2. The winner will be whoever has the better expert.
“If one of the state attorneys general take this on, the case will be decided based upon expert testimony,” Ruth Dowling, partner and cochair of the antitrust practice group at Edwards Angell Palmer & Dodge, told the E-Commerce Times.
“The Department of Justice has taken the position that it will not investigate [Google’s claims], but there are state AGs that are likely to do so,” she pointed out.
The critical questions will be whether it is, in fact, difficult to replace Vista’s search engine default with another company’s product. “That is on what the claim hinges,” said Dowling. “If it is easy enough to do, then it will be hard for anyone to find that Microsoft has violated the decree.”
It’s “curious” that the Department of Justice has indicated it is not interested in pursuing this matter, while state agencies that hold similar goals are coming to different conclusions, Dowling remarked. Among other possibilities, this discrepancy points to conflicting opinions among experts about the claims.

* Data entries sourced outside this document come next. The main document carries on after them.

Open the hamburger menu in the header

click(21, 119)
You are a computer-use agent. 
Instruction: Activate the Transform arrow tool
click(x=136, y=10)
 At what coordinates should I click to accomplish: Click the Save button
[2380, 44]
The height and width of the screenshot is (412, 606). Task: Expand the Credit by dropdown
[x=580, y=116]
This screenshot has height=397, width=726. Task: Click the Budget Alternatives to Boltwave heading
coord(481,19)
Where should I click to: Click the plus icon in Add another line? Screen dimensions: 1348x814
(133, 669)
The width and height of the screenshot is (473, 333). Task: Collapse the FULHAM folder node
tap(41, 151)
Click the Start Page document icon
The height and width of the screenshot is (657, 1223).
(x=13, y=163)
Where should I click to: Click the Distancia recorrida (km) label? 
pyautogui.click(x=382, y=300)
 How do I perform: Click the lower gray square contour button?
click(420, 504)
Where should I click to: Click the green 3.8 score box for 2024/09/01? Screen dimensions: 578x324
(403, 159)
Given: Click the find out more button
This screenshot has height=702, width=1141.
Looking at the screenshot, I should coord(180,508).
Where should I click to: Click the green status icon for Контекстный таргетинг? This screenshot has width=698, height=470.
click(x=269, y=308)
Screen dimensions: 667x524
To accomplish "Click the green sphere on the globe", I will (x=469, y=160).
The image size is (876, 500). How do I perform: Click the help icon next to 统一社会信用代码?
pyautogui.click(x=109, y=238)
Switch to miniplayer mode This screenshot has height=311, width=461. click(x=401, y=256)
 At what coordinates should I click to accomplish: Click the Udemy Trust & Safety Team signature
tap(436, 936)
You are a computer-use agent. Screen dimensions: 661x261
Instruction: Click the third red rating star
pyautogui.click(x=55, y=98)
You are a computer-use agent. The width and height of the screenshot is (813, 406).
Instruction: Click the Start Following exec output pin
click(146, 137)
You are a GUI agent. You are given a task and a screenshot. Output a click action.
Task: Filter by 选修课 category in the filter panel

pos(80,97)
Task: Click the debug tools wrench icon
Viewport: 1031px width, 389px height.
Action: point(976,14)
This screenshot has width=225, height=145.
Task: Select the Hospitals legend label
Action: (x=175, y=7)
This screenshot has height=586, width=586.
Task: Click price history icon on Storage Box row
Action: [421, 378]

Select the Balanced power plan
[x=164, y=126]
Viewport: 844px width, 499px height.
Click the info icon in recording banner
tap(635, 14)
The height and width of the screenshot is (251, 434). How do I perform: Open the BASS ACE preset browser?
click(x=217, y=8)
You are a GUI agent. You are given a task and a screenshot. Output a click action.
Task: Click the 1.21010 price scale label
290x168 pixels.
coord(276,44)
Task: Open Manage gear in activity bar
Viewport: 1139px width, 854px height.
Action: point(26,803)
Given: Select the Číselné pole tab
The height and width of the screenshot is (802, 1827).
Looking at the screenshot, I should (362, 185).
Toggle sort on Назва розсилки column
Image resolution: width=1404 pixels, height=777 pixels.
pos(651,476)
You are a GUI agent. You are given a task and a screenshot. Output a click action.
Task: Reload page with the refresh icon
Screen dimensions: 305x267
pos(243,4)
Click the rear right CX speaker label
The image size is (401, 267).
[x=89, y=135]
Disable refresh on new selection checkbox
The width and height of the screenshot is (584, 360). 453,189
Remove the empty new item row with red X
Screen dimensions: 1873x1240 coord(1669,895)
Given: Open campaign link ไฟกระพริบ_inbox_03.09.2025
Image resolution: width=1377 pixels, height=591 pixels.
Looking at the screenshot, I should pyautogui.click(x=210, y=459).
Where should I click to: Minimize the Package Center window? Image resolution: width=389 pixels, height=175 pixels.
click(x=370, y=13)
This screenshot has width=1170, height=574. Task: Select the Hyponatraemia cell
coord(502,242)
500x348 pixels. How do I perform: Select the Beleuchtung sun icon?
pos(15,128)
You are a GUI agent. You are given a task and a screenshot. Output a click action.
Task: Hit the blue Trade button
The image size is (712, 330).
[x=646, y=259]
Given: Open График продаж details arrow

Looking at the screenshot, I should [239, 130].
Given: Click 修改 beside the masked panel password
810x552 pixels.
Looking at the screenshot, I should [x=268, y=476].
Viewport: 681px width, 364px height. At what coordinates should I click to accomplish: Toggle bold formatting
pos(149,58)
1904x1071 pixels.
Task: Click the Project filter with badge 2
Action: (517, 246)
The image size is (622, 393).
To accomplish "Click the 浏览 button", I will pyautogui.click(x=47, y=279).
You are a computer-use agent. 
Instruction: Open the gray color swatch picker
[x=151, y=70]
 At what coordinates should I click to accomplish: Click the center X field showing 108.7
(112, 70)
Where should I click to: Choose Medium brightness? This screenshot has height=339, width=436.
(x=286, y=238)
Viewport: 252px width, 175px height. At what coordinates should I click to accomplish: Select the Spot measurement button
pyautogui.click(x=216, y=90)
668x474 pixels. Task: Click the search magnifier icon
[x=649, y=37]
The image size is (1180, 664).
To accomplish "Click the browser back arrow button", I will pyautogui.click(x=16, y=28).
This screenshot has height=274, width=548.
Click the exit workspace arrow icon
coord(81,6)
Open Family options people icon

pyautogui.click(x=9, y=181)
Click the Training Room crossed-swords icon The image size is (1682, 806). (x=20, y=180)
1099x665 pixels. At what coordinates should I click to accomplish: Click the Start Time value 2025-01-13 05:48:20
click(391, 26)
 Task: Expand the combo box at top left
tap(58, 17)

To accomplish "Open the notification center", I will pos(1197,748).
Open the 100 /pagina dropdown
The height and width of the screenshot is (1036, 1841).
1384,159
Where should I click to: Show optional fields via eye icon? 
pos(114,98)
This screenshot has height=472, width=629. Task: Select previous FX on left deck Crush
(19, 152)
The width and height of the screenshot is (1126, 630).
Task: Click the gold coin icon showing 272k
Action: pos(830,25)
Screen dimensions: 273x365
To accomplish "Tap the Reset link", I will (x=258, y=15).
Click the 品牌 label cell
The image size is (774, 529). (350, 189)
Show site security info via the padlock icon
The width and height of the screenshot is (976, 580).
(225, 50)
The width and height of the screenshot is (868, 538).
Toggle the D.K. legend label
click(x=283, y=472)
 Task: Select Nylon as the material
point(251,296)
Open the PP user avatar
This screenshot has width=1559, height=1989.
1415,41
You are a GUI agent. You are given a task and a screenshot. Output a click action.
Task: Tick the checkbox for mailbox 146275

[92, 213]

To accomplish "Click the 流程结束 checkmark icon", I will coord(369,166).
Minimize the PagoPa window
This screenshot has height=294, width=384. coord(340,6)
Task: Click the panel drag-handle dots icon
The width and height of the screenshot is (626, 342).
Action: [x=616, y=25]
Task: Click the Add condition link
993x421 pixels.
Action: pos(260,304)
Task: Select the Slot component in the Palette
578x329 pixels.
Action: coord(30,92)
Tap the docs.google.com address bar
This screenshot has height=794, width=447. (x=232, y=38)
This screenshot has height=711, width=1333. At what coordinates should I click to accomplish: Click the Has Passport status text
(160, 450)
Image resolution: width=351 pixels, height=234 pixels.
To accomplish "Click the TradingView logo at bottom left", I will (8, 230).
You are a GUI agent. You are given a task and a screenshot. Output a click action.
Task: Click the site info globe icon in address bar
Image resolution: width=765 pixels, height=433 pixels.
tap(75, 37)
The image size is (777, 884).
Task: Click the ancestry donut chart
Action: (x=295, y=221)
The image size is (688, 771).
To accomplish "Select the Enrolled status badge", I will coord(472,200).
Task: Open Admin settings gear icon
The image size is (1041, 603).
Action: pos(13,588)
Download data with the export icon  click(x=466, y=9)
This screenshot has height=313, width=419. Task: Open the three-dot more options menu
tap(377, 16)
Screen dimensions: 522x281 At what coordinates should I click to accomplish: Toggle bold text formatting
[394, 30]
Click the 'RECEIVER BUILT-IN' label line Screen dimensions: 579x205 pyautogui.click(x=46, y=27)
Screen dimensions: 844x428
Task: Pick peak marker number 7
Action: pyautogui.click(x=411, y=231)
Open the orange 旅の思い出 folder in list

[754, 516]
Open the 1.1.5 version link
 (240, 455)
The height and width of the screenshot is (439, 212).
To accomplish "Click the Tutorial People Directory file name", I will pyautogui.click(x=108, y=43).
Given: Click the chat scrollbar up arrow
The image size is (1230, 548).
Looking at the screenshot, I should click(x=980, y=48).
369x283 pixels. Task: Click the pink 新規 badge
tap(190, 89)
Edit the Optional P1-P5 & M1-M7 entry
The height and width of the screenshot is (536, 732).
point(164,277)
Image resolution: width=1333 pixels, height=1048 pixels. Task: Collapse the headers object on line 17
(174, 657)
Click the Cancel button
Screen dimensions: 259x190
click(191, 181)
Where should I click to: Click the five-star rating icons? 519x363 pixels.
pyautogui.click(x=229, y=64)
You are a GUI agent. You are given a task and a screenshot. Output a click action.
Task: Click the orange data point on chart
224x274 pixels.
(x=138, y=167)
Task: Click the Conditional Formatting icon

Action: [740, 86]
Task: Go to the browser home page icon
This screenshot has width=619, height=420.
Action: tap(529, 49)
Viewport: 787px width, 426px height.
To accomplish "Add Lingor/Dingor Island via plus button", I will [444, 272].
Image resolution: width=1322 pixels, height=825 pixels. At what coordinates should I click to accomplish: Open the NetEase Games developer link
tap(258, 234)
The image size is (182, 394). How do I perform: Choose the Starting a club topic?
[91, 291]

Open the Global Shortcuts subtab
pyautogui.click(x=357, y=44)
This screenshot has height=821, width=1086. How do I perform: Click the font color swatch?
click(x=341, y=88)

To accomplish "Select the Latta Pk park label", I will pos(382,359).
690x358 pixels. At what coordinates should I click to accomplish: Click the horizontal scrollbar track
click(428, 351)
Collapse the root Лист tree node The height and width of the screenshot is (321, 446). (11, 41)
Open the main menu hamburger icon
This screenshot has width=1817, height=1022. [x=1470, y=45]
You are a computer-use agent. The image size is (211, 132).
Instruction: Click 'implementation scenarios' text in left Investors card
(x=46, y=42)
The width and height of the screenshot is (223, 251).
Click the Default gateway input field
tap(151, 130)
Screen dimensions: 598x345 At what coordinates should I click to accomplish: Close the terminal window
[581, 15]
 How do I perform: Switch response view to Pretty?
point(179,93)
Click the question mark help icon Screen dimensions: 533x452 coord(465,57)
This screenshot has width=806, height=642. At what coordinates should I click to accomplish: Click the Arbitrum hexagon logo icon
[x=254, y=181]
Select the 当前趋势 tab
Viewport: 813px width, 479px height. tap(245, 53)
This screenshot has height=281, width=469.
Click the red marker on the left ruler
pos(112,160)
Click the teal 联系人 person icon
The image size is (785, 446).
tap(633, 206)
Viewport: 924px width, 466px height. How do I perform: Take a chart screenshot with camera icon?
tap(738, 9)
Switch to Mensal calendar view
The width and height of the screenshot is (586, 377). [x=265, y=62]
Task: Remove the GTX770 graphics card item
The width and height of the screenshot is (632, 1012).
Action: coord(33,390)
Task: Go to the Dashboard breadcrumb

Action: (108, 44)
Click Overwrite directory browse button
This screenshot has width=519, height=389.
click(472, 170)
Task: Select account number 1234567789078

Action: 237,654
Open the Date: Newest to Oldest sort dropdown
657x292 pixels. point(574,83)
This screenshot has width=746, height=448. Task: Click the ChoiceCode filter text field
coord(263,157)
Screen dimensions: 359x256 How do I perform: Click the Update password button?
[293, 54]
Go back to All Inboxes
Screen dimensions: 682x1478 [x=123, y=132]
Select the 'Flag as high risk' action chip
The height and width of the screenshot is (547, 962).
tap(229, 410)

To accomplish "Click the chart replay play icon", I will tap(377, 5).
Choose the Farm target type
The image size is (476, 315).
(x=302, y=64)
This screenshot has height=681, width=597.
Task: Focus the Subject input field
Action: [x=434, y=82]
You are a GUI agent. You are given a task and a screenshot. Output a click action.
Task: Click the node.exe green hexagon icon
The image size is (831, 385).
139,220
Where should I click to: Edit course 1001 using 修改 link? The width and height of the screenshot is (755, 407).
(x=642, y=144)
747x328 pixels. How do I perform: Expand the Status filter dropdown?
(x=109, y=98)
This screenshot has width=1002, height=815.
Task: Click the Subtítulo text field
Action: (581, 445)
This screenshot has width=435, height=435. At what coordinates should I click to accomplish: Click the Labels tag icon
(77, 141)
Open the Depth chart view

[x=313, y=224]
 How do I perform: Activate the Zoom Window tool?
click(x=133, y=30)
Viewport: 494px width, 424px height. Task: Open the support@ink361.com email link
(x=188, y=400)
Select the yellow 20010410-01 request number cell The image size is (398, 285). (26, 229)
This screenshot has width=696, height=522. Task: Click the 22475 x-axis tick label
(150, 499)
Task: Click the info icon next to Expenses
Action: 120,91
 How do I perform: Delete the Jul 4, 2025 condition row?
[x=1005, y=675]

“The feds are talking to some experts — the states are talking to others,” she said.
3. The states hold the cards.
In general, interpretations of state laws are supposed to be consistent with federal statute, Charles Hosch, partner with Strasburger & Price, told the E-Commerce Times. However, should a state investigate and eventually find Microsoft guilty, the company would have a significant problem selling its products there. Also, other attorneys general could jump in if there were a guilty verdict elsewhere.
“Microsoft is something of a hot button, and the more camera lights there are, the more attractive an enforcement priority it becomes,” Hosch said.
State AGs were very active in the original case, Phillip Zane, counsel with Baker Donelson, told the E-Commerce Times. Because they are not as closely connected with Vista’s development as the working committee — which has been involved with it since its beginnings on a whiteboard — they are thus less likely to view it as fundamentally compliant. “For this reason, Google is also more likely to view Microsoft as noncompliant — it was not part of the committee either,” Zane said.
4. Google might do better to launch a new case.
The standard to prove that Microsoft is in violation is quite high, Zane noted. “It would be difficult to show a violation. If Google believes it has a legitimate problem with Vista, it might have more success in challenging Microsoft on these issues rather than going through the decree.”
One possible argument, Hosch suggested, is that the end-user market is subdivided by, well, competence.
“The IT cognoscenti doesn’t have any trouble putting Google on Vista’s desktop,” he explained, “but the average person — a group in which I include myself — might very well. At some point, the question should be raised: Are we talking about one group of end-users or several, depending on their level of ineptitude?”